How to Shoot Video That Doesn’t Suck evokes this balanced approach as well. Though it reminds us that we can prep and groom our actors (or nurture them), it also directs us to “find out what your talent isn’t good at-and then don’t make them do it” (87) – in other words, to not completely discredit their nature.
The Quiet Revolution (@livequiet) tweeted this week about a parenting course they have developed that is led by Susan Cain and meant to give parents tips on how to raise a “Happy Introvert in an Extroverted World.” The Tweet uses the word “empower,” which I think encompasses the aforementioned balance between nature and nurture. While we need not question people’s nature by asking them questions like “why are you so quiet?”, we also need not be complacent and leave introverted children alone. There is still space to teach them that being quiet is their “superpower” so that they feel self-assured and ready to share their talents with the world.
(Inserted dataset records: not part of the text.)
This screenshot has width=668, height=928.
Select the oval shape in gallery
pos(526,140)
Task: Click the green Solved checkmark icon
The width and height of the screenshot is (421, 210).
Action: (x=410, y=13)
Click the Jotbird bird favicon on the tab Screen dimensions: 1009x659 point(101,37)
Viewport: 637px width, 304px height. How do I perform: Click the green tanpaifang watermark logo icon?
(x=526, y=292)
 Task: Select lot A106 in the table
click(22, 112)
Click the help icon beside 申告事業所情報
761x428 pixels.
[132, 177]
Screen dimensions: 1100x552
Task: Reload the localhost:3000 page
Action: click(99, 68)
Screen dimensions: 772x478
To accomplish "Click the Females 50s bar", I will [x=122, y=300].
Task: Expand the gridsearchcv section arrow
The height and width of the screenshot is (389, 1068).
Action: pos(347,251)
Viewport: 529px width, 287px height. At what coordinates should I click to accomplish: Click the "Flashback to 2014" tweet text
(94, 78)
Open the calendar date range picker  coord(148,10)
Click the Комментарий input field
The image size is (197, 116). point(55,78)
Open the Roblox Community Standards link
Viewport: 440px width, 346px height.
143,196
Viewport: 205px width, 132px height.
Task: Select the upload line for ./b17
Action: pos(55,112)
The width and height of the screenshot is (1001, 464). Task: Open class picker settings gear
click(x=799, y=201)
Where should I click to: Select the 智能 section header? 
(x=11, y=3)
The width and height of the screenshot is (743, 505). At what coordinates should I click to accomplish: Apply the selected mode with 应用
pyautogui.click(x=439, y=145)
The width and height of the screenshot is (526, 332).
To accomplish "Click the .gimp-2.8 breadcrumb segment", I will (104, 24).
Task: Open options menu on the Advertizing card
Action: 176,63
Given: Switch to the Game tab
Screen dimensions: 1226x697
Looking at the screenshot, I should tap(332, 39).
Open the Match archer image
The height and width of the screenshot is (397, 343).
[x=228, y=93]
— Quiet Revolution (@livequiet) May 18, 2017
This tweet, unlike many others from the Quiet Revolution’s account, also encompasses an explicit call to action. I was driven to click on the link to the course by the explicit call to “preview” it. I was also persuaded by the Tweet’s image and accompanying text, specifically the question “why are you so quiet?” In other words, after viewing the image, I felt a sense of compassion and empathy with the child, and so I was primed to click on the link when called upon to do so. This short Tweet effectively accomplishes what I intend to with my video project. I realized that I should not be hesitant to put an explicit call to action at the end of my video, or fall victim to the idea that most audiences are “lazy.” This simple but effective Tweet was able to evoke a response and action from me. My video can similarly get people to feel empathy for those (women, introverts) who are so often told to smile, and so I should feel confident that viewers will respond to a stronger call to action.
Overall then, these past two weeks I have been thinking about the many relationships that exist on social media or are involved in the creation of videos, such as those between filmmakers and actors, and creator and audience. As a member of Susan Cain’s (@Susancain) introverted audience, I decided to reply to one of her Tweets last week and shared my infographic with her. She ended up favoriting my tweet, thereby empowering me to become even more active member of the #QuietRevolution.